CSE143 Notes for Monday, 5/10/21

In an earlier lecture I discussed a well-behaved sorting technique called merge sort. Merge sort is so well behaved that it is almost dull. Quicksort is a different sorting technique that is very popular and that has somewhat more interesting properties. Quicksort on averages runs about twice as fast as merge sort. At the same time, quicksort can fall apart and turn into a very slow O(n2) sort, so it's not guaranteed to be faster. Quicksort can theoretically be used for any kind of list, but we're going to explore how it works with an array.

Quicksort was invented by a computer scientist named Tony Hoare. One way to think of it is to consider what takes up all the time in merge sort. In merge sort, we split the list into two halves, sort each half, and then merge the two sorted lists together. So I began by asking, "Can we somehow avoid merging the two lists back together after we sort each half?" In other words, is there some property that the two halves might have that would allow us to just sort them and then be done?

Someone correctly pointed out that if we could guarantee that the values in the first part were all less than the values in the second part, then we wouldn't need to merge the results together. For example, when I sort a large pile of exams, I begin by splitting them into two piles: A-L and M-Z. That way, all that I have to do is to sort the A-L pile, sort the M-Z pile, and put the two piles together.
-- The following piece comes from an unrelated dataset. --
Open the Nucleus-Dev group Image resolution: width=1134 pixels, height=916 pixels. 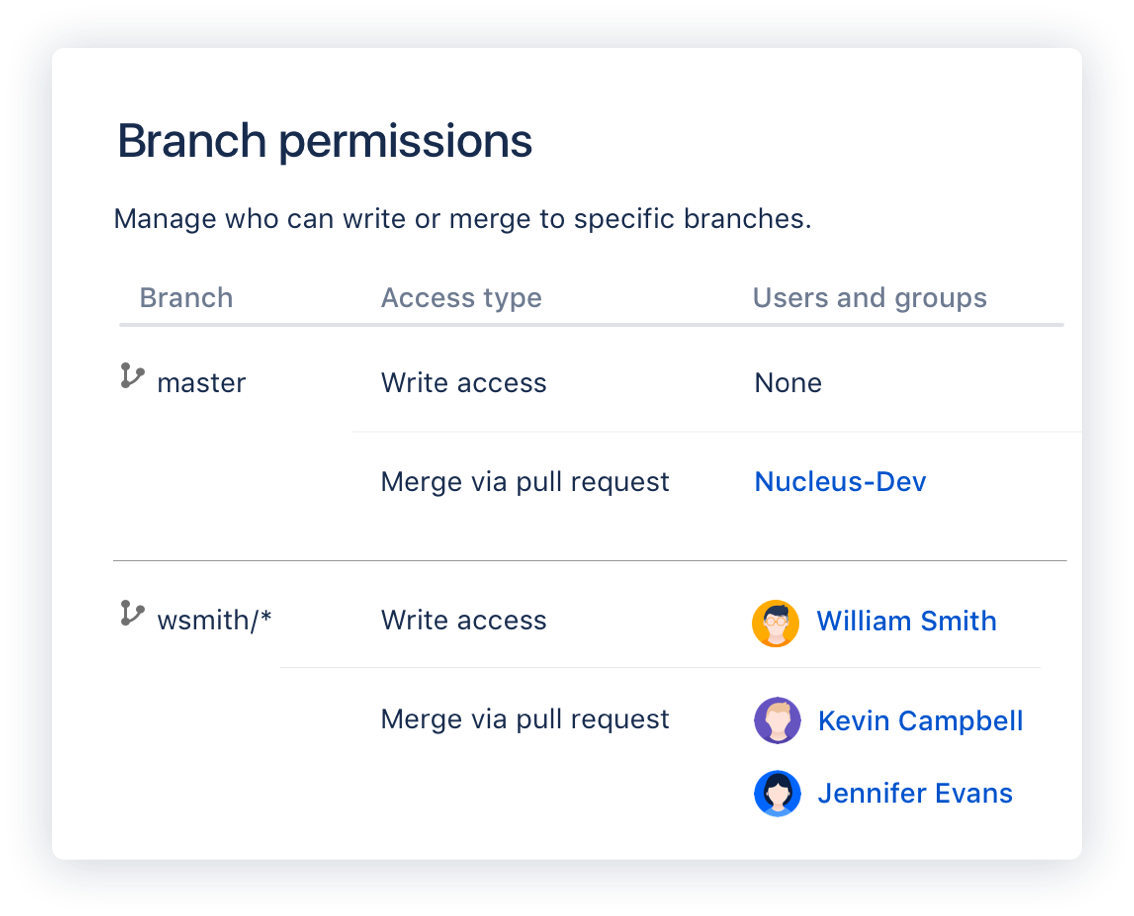[839, 481]

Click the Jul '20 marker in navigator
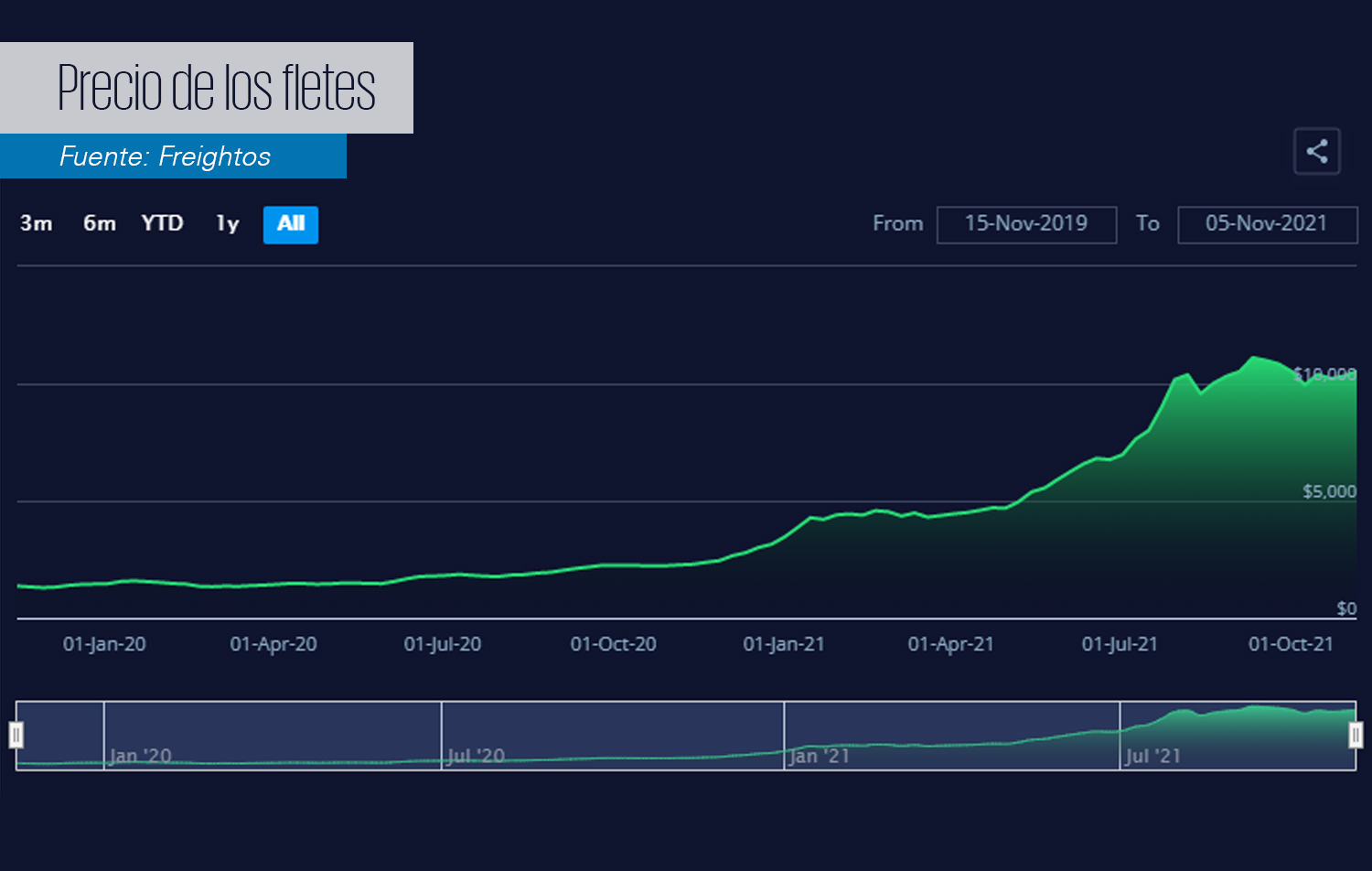click(x=476, y=756)
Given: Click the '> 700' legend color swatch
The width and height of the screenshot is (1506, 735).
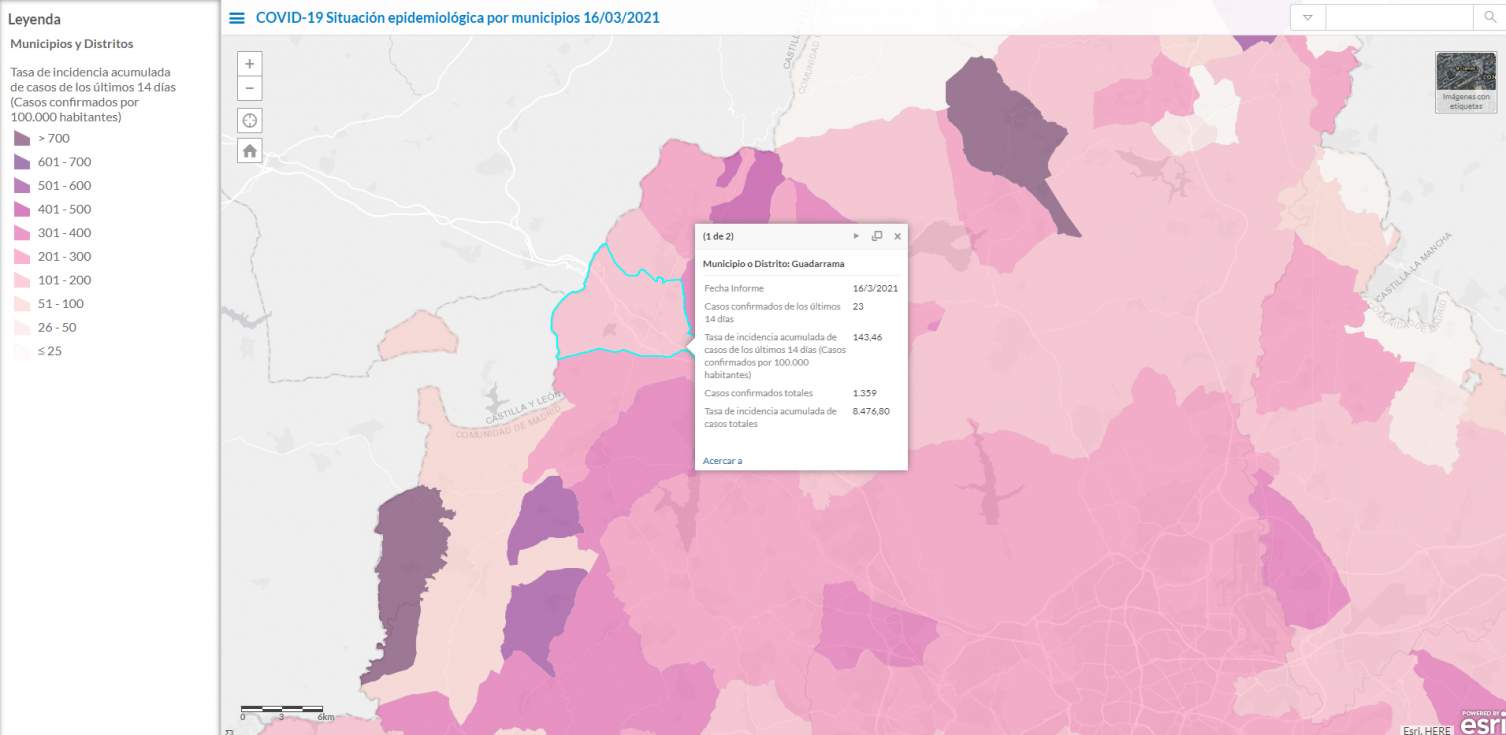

The key idea here is that there is some kind of threshold where the values in the first part are less than the threshold and the values in the second part are greater than the threshold ("M" in my example of alphabetizing). In quicksort this value is referred to as the pivot. We usually think of the pivot as being in the list, so a better way to describe this is that we want to split the list into two parts based on the pivot value:

        +-----------------+----------------+
        | values <= pivot | values > pivot |
        +-----------------+----------------+
Before we began working on the main code, I reviewed the idea of swapping two values. I introduced the following method that we can call whenever we want to swap two values in the array:

        private static void swap(int[] list, int index1, int index2) {
            int temp = list[index1];
            list[index1] = list[index2];
            list[index2] = temp;
        }
Then I turned to the task of partitioning the list using a pivot. The quicksort algorithm involves sorting not just the overall list, but also lots of sublists that are shorter. As a result, we want to write it with some parameters that indicate the part of the array that we want to work with. Let's call those values low and high. The idea is that we're asked to work with values within that range of indexes:

             low                      high
              |                        |
              V                        V
        ----+----+----+----+----+----+----+----
        ... |    |    |    |    |    |    | ...
        ----+----+----+----+----+----+----+----
The idea is to pick a pivot and then split the range of values into two sections based on the pivot. I said that we should write a method to do this, so we began with this header:

        private static int partition(int[] list, int low, int high) {
            ...
        }
The first thing we have to do is to pick a pivot. It would be easy to choose the first value as the pivot (list[low]), but that might not work well. Remember that the data might be in sorted order, in which case the first value is the worst possible choice for a pivot. Similarly picking the last value is often a bad choice. Picking the middle value is a common approach, but even that could turn out badly, especially if someone knew how our code worked and wanted to be malicious. They could construct an array where our algorithm would keep making bad choices of pivot values.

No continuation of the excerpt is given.